## Required action
Reproduce exactly the line with "Viewport: 992px width, 792px height." and the lines after it. Stop at the last line of the data and include nothing else.

--- Exercise data Enclosed Below ---

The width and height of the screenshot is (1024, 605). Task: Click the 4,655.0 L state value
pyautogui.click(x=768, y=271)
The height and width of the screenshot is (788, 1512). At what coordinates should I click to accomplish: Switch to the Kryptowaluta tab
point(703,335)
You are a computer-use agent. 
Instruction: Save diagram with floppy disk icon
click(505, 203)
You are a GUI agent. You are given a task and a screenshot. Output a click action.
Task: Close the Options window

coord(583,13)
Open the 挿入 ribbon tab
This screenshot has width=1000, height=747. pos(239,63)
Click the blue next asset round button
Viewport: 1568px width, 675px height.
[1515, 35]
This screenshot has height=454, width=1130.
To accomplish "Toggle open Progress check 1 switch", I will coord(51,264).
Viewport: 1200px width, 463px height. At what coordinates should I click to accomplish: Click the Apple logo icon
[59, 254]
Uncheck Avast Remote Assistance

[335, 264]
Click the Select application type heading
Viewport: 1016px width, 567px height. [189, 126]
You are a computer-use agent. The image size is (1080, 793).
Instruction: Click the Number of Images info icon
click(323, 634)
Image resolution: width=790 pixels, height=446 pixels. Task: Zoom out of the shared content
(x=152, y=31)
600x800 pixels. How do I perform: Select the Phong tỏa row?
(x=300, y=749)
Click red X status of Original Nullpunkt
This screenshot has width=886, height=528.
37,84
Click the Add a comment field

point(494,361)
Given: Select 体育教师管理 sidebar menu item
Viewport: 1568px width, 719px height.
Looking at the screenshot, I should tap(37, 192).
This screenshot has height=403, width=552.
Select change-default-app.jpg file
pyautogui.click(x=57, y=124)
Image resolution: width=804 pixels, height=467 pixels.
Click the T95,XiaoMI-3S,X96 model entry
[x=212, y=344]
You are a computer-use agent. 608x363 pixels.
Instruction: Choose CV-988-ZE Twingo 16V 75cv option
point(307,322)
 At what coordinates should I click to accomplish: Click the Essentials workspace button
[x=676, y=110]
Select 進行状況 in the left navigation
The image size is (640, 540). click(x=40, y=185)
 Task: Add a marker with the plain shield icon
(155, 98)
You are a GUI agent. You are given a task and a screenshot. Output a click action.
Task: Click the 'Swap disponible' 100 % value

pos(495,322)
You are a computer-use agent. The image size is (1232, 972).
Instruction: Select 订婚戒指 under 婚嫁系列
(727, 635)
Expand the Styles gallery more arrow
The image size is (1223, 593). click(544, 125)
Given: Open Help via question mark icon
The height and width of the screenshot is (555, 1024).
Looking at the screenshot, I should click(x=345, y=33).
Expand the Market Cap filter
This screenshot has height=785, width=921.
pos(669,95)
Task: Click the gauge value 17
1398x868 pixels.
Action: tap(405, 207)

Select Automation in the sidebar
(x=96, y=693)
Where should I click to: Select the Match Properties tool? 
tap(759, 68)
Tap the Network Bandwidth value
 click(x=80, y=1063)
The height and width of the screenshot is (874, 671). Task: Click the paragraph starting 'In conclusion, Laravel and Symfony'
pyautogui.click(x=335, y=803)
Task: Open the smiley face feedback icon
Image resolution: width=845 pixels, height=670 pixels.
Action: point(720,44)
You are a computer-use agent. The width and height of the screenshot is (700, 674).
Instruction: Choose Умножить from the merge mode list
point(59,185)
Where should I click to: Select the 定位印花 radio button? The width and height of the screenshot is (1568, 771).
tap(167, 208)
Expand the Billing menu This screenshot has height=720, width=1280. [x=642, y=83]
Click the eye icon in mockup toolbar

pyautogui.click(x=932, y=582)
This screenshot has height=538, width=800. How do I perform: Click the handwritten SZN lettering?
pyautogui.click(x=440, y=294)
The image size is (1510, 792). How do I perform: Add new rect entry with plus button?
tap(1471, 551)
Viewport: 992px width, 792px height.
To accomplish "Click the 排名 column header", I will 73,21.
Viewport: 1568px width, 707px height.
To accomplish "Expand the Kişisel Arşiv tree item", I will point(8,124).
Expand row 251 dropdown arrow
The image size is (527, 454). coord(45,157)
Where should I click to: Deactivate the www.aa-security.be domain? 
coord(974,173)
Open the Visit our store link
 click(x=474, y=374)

--- End of Enclosed Exercise data ---

## Reply
Viewport: 992px width, 792px height.
To accomplish "Click the 排名 column header", I will 73,21.
Viewport: 1568px width, 707px height.
To accomplish "Expand the Kişisel Arşiv tree item", I will point(8,124).
Expand row 251 dropdown arrow
The image size is (527, 454). coord(45,157)
Where should I click to: Deactivate the www.aa-security.be domain? 
coord(974,173)
Open the Visit our store link
 click(x=474, y=374)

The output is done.